Une vue d’ensemble de l’extrait sur lequel nous allons travailler permet de mieux suivre la session (voir Fig. 1).
On peut déjà s’apercevoir des différences entre ces deux versions (Audio 1 et 2) dans leur état initial :
La répartition des fréquences est meilleure dans la version « Source » (Audio 1), l’espace est mieux défini, et le son d’ensemble est beaucoup plus agréable et ouvert. La version « Mix » (Audio 2) est dure, résonante et artificiellement colorée.

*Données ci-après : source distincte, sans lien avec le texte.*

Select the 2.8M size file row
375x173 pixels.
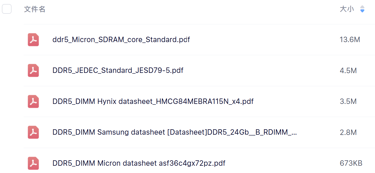348,133
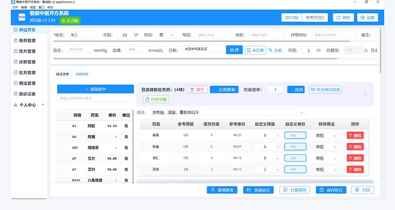Open 免煎管理 sidebar icon
The image size is (395, 210).
[x=15, y=40]
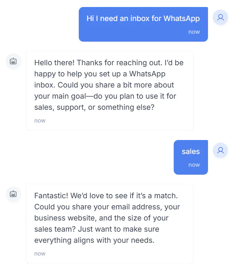The image size is (235, 273).
Task: Click the text 'We'd love to see if it's a match'
Action: click(x=124, y=196)
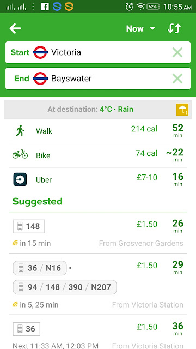The image size is (196, 349).
Task: Edit the Start Victoria input field
Action: point(98,52)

Un point à souligner : les notes du compositeur signalent que les stems 2, 5 et 8 sont identiques dans les deux versions. Il semble qu’ils proviennent tous les trois d’une source pré égalisée, et qu’il n’a donc pas été jugé utile de les traiter au mixage. Poussés par la curiosité, nous écoutons ces trois stems hors du contexte global (Audio 3) :
Notre soupçon est confirmé : ces trois stems ont été pré égalisés de manière forcée, et sont résonants et agressifs.
Attaquons-nous maintenant à la masterisation de la version « Mix ».

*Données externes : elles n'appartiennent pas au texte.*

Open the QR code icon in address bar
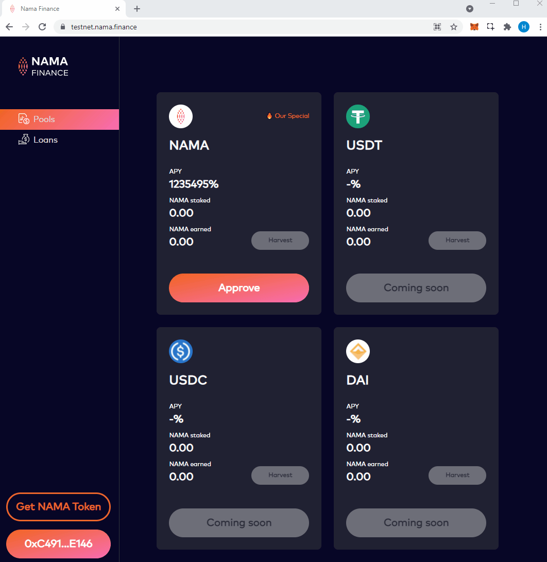 [x=437, y=27]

7.2 Version « Mix », traitement des stems
Le stem 1 (Audio 4) manque de corps, tout en étant inutilement dur dans les hautes fréquences. La figure 2 montre l’égalisation proposée, dont on peut ensuite entendre l’application (Audio 5) :
Le stem 2 (Audio 6) insiste sur les craquements, excessivement mis en valeur par une égalisation agressive dans le médium, et passe sous silence les autres éléments du stem, constitués d’une « mélodie » soutenue et une série de transitoires dans le bas médium. La figure 3 montre l’égalisation proposée, dont on peut ensuite entendre l’application (Audio 7) :
Le stem 3 (Audio 8) est une de ces situations en EA où il est impossible de gagner : le son est en lui-même agressant, et toute tentative de l’adoucir aboutira à une perte d’énergie notable. Il est important de comprendre que du point de vue de l’auditeur, aucune excuse stylistique ne saurait justifier une agression physique. Le mastering devra donc sacrifier dans ce cas une intention ponctuelle du compositeur, afin de sauver l’ensemble de la pièce, l’alternative étant que l’auditeur, excédé, a toutes les chances de presser « eject », pour n’y plus jamais revenir. Le recours à l’égalisation dynamique représente l’unique chance de sauvegarder une partie au moins de l’intention originale, en n’agissant qu’en fonction d’un seuil fixé. La bande 2 est un gain de 6 dB à 268 Hz, gain dont 50 % est statique, et l’autre 50 % ne se produira que sous la valeur seuil. Les deux autres bandes fonctionnent à l’inverse : la partie dynamique de leur action, qui consiste à supprimer des hautes fréquences, n’agit qu’au dessus de la valeur seuil. Voici le détail de cette intervention (Audio 8, Fig. 4 et Audio 9) :
Le stem 4 est un son de basse électrique dont le principal défaut est la timidité (Audio 10). L’égalisation, à 100 % dynamique sur les quatre bandes, propose deux gains au dessous du seuil, @ 40 et 335 Hz, une coupure au dessus du seuil @ 73 Hz, et un gain au dessus du seuil @ 1.75 KHz (Fig. 5 et Audio 11).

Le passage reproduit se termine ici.